Study testing medical device invented by UCL researcher for treatment of fistulas launches at UCLH
A study assessing the safety of an innovative medical device invented by a UCL researcher as a potential treatment for perianal fistulas has launched.
Perianal fistulas are a connection between the anal canal and the skin surface creating an abnormal passageway for the discharge of bodily fluids. Some fistulas can be treated with an operation to cut them open. However, this is not possible for many fistulas because the muscles that provide bowel control can be damaged.
This study will use a new wound filler called TIPS microspheres, invented by BRC supported Dr Richard Day from the UCL Division of Medicine. TIPS microspheres are tiny beads the size of a sugar grain that are intended to help wounds to heal. They are made from a material similar to that used for dissolvable stitches and so naturally dissolve inside the body over time.

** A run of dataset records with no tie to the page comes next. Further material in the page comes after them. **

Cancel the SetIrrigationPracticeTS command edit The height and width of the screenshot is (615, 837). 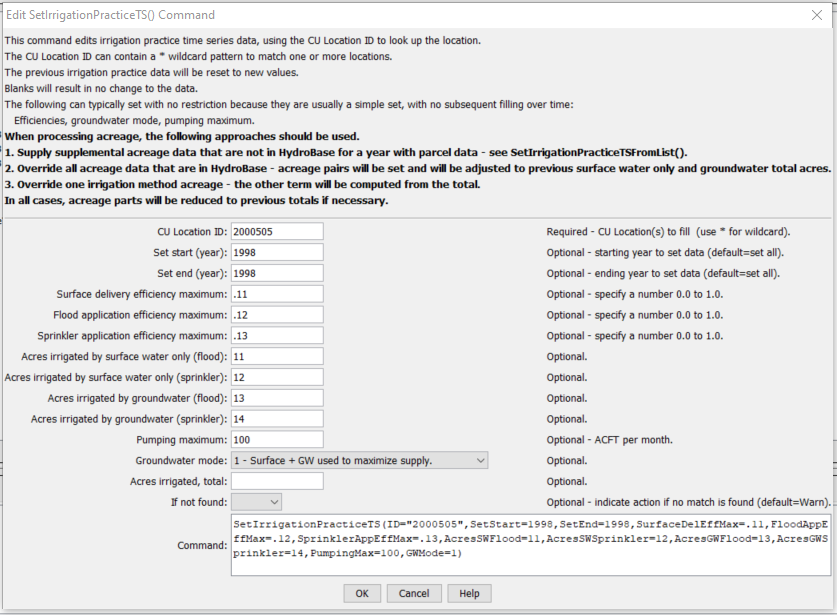click(414, 593)
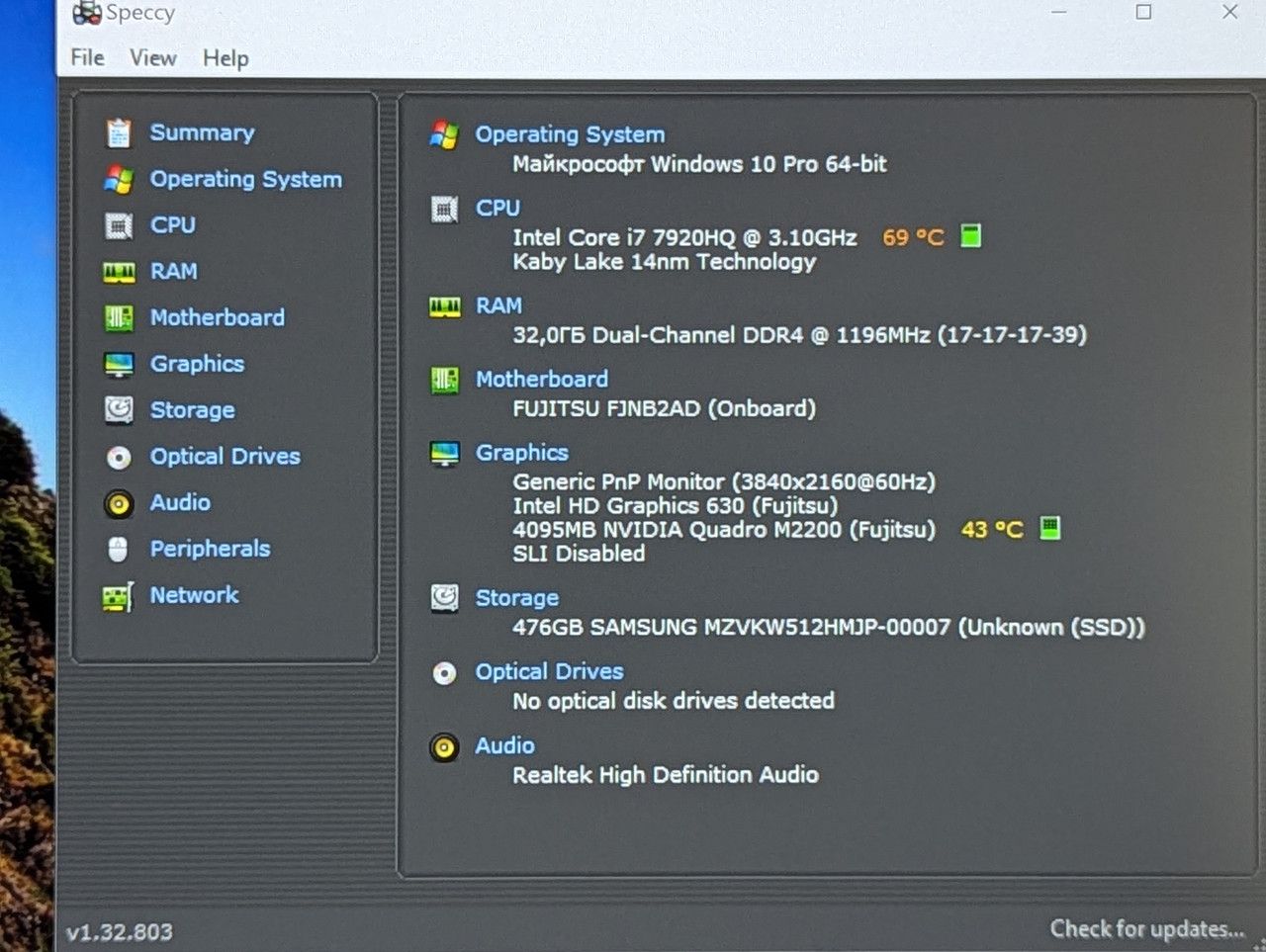
Task: Open Motherboard via its sidebar icon
Action: (119, 317)

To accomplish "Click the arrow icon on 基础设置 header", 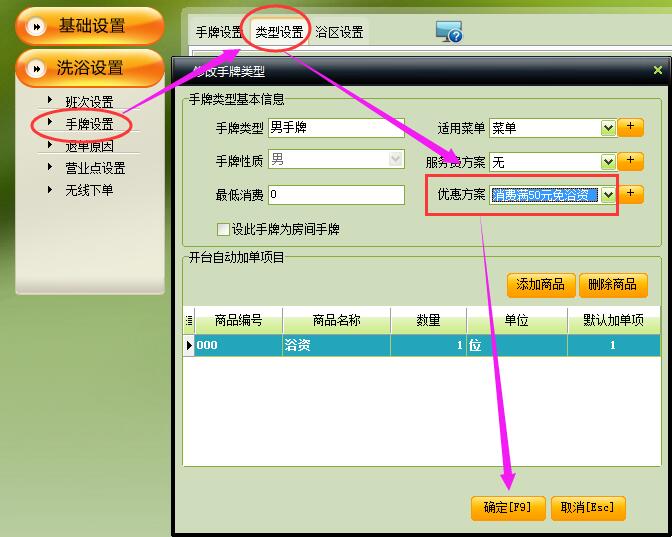I will [x=37, y=27].
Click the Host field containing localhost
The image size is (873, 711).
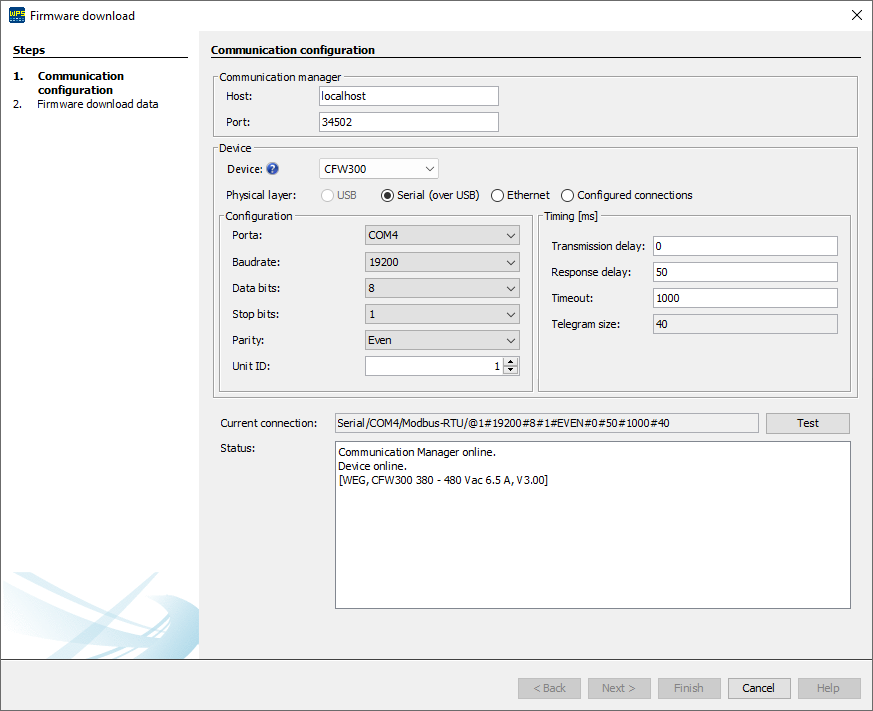click(408, 95)
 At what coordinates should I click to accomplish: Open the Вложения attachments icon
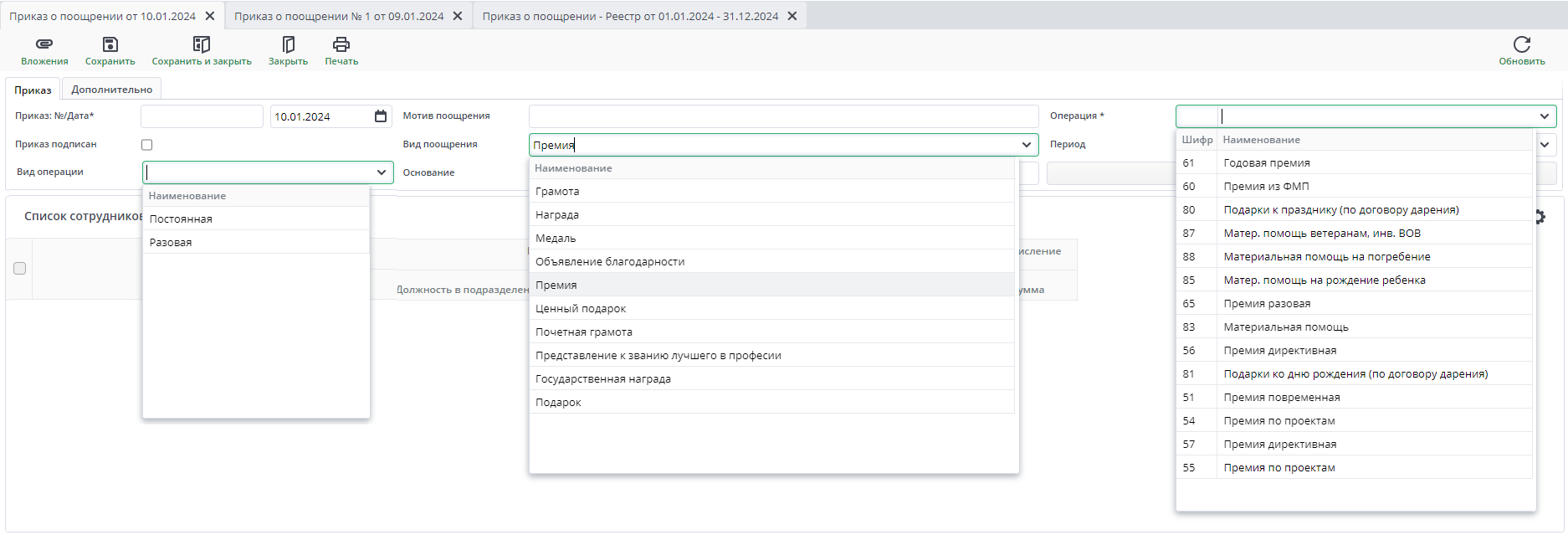coord(44,44)
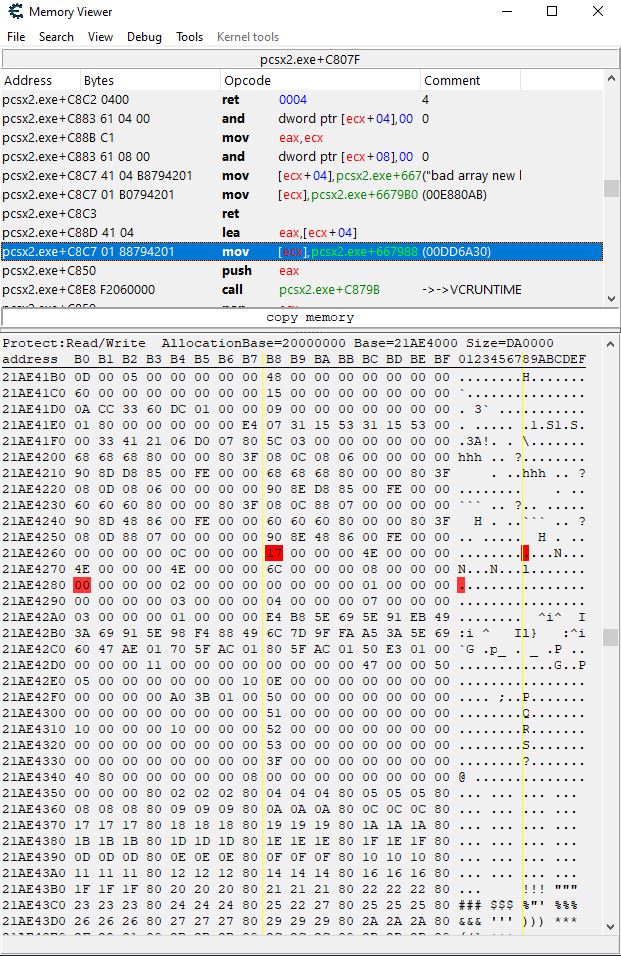Click the red 00 byte at address 21AE4280
Screen dimensions: 621x956
tap(82, 585)

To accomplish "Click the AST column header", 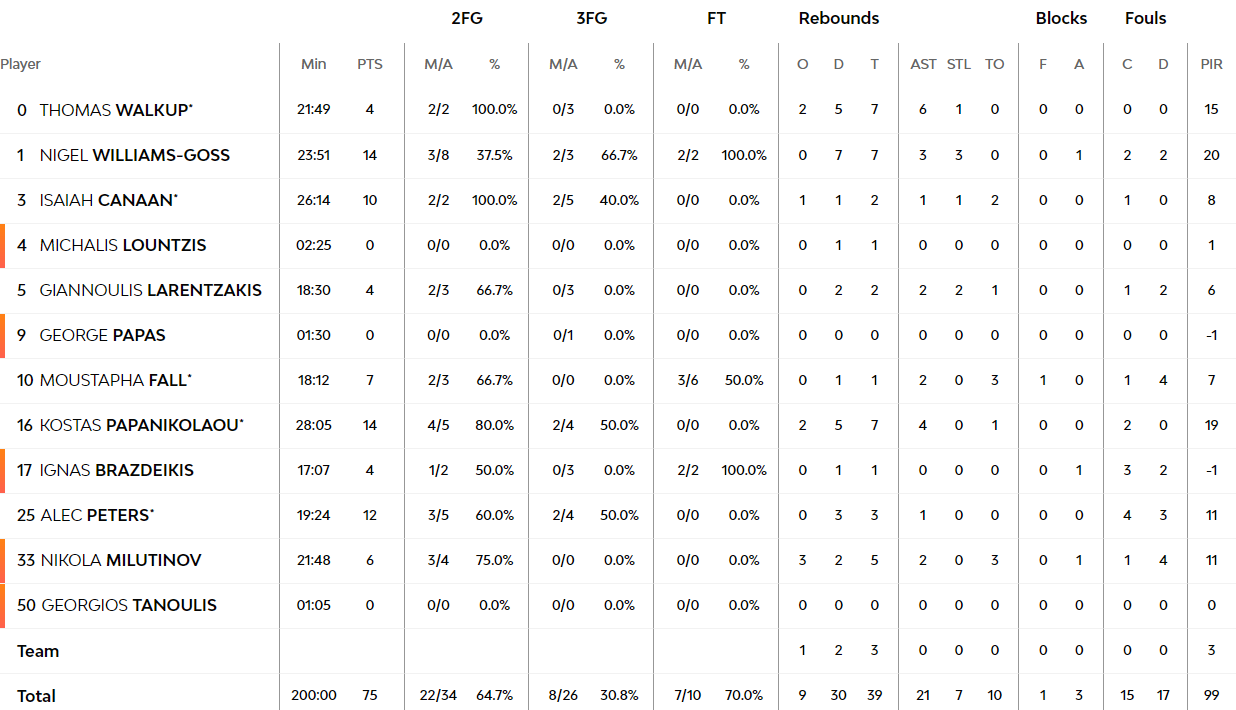I will click(x=923, y=64).
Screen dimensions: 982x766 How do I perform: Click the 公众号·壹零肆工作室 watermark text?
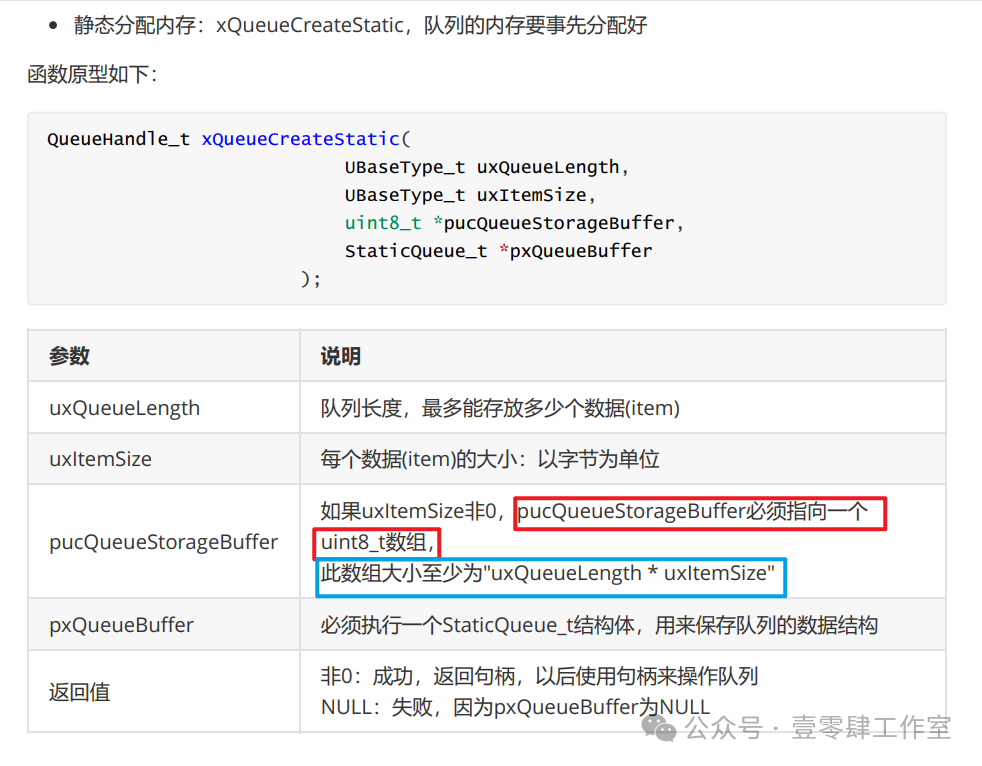(818, 728)
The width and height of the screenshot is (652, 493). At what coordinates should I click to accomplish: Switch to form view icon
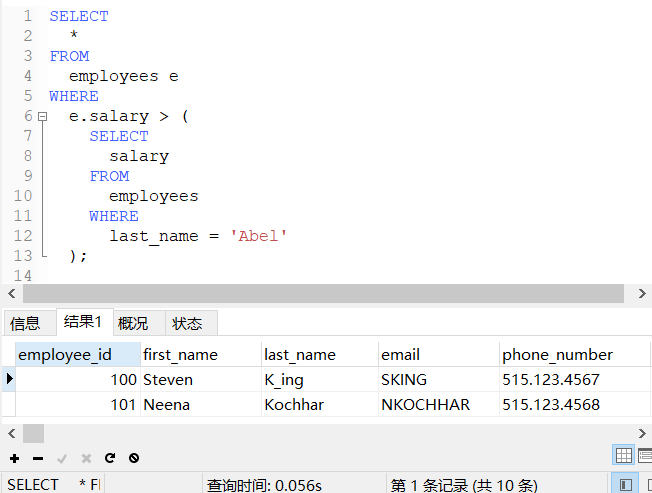pyautogui.click(x=644, y=455)
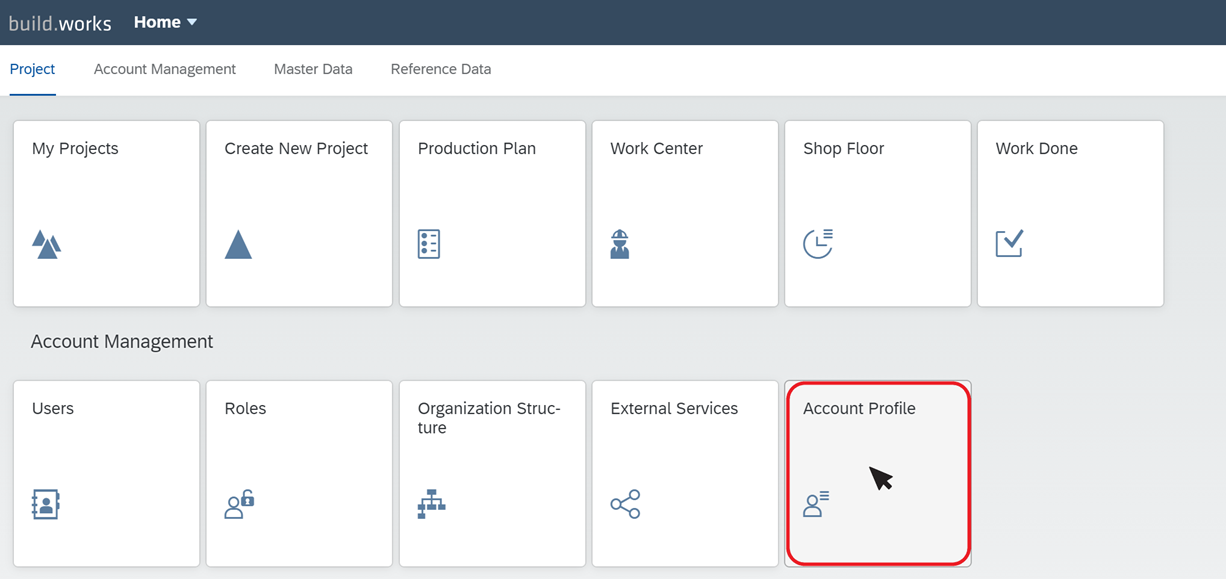Click the Roles person-lock icon
The image size is (1226, 579).
point(239,504)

When packed into a fistula the microspheres should provide a ‘scaffold’ structure that cells can easily grow between and into. As the microspheres slowly dissolve they are replaced by new tissue.
As a first in man feasibility study, the aim of this clinical trial is to demonstrate that the microspheres are safe when implanted into perianal fistulas in humans. Further studies are planned that will evaluate the use of TIPS microspheres for other types of fistula and applications involving drug or cell delivery.
This pioneering study is the first regulated device trial at the UCLH/UCL Joint Research Office to be performed to ISO14155 compliant Standard Operating Procedures. The study will involve 15 participants at UCLH and is sponsored by UCL with funding from the Wellcome Trust.